Assigned task: Would you copy each line of the records that includes the word "resolution"?

Data to process:
______________________________

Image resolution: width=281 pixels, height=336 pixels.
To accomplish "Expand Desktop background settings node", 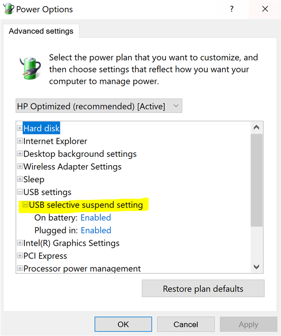I will tap(20, 154).
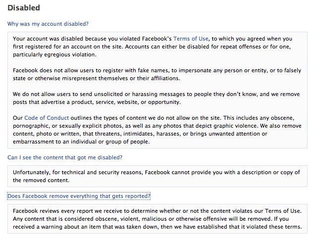
Task: Click "Accounts can either be disabled" sentence
Action: click(208, 47)
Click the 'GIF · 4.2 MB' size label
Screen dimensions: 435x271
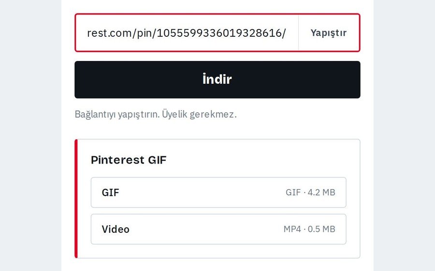[x=310, y=193]
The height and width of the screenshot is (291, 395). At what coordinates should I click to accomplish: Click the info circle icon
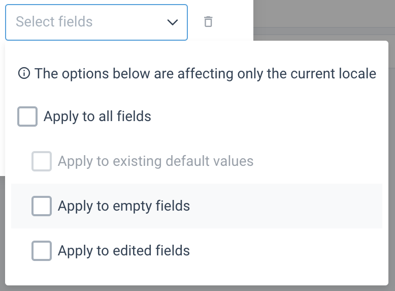coord(23,74)
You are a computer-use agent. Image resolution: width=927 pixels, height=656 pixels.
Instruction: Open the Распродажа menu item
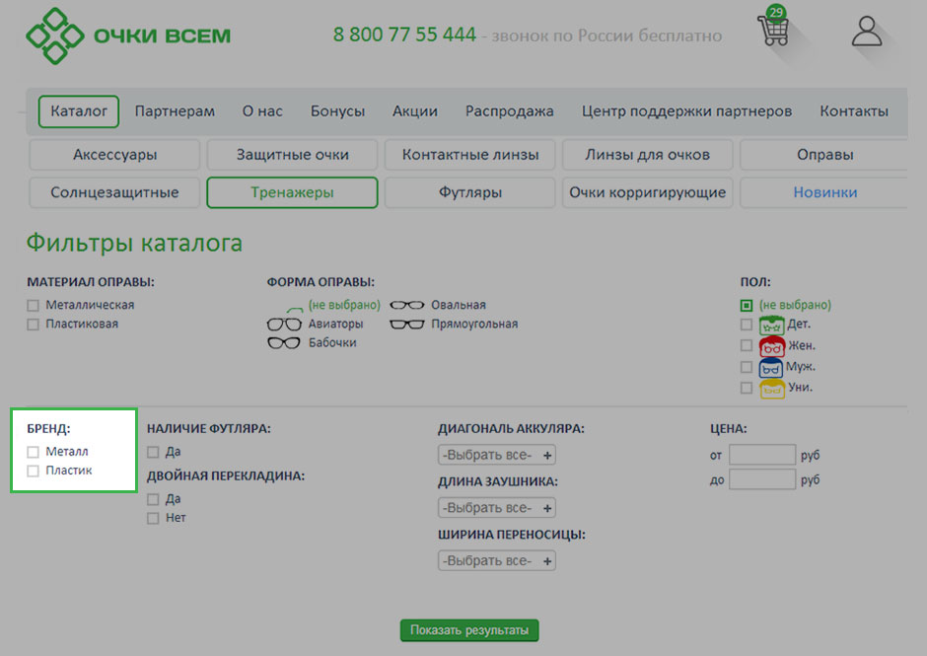(x=509, y=111)
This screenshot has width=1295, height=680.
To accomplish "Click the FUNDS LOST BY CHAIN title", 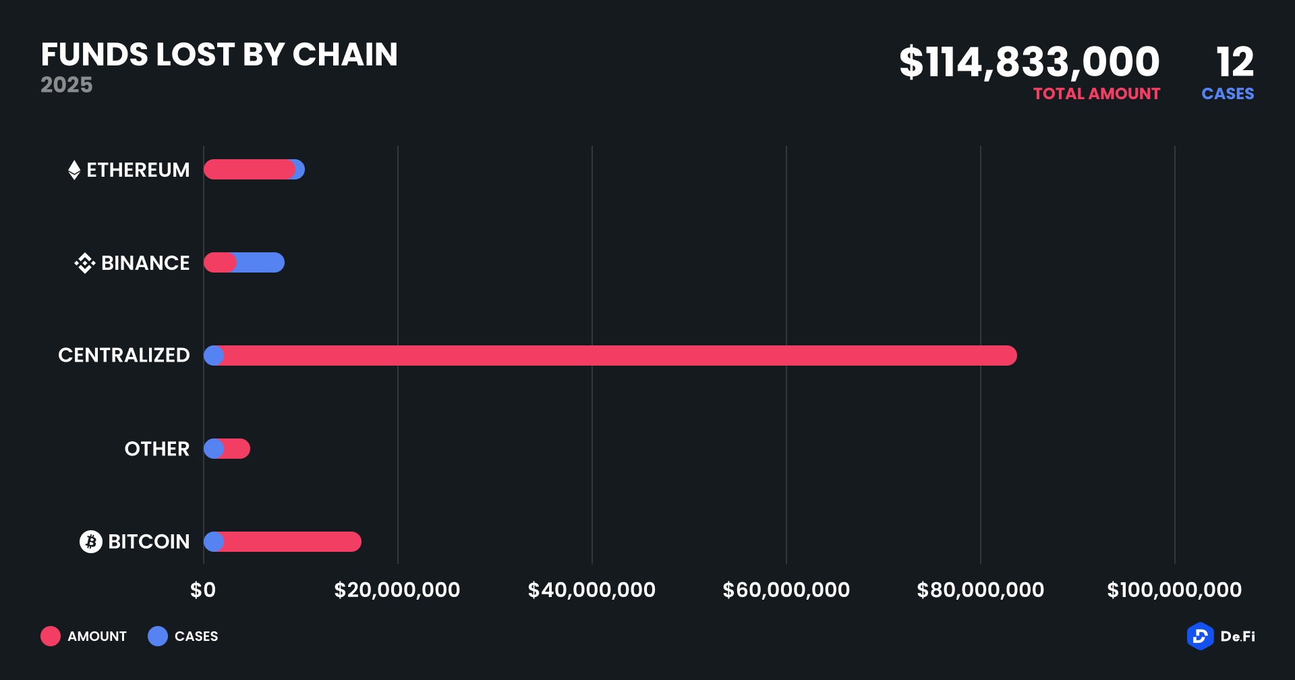I will tap(219, 55).
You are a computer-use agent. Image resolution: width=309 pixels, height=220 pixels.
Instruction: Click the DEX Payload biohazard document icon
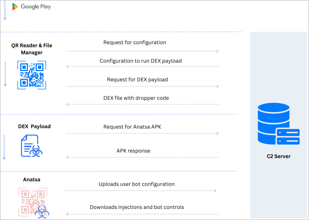click(31, 146)
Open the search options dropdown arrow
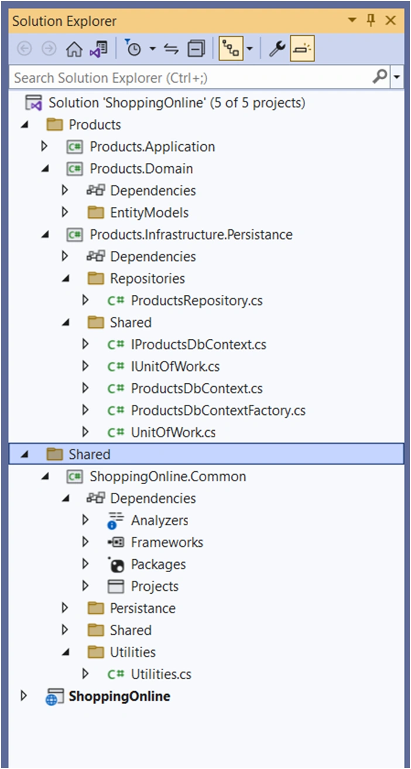The height and width of the screenshot is (769, 411). [398, 77]
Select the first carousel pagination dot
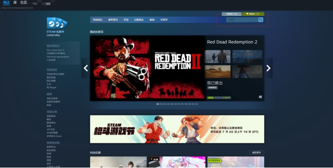Viewport: 333px width, 168px height. [158, 104]
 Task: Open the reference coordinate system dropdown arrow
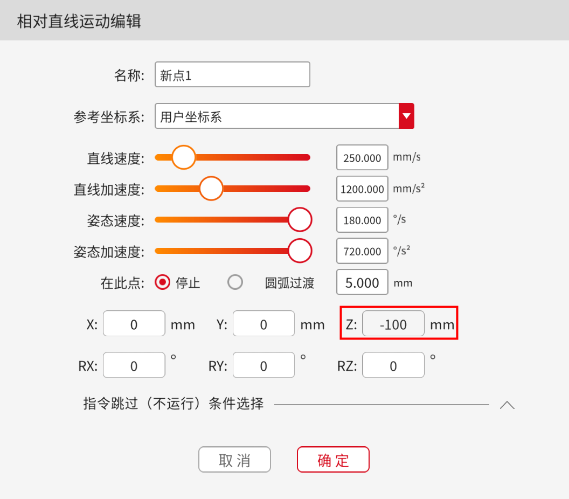click(x=406, y=116)
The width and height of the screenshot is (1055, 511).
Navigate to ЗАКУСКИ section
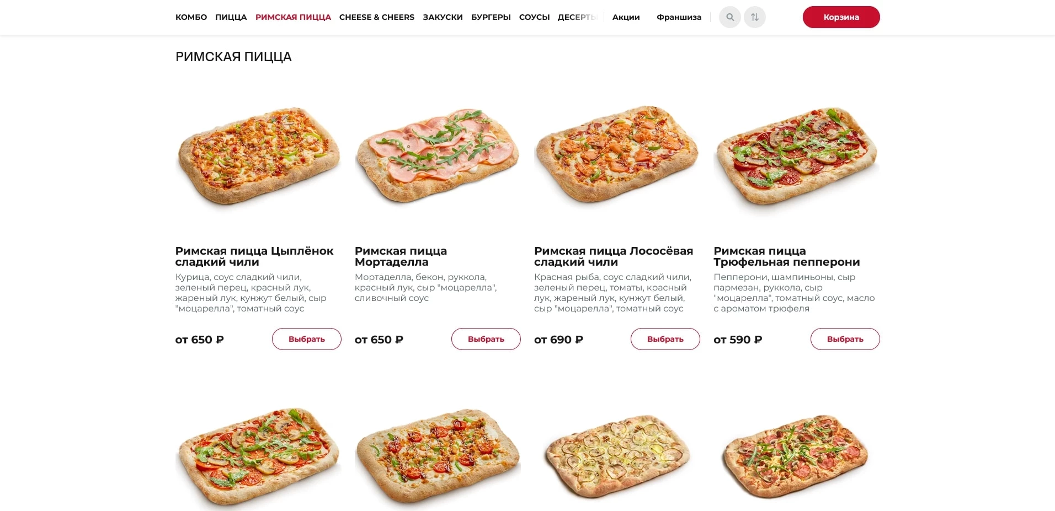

______________________________

Answer to the problem:
Image resolution: width=281 pixels, height=336 pixels.
You are a computer-use agent. Image resolution: width=927 pixels, height=656 pixels.
You are a computer-use agent. Image resolution: width=309 pixels, height=220 pixels.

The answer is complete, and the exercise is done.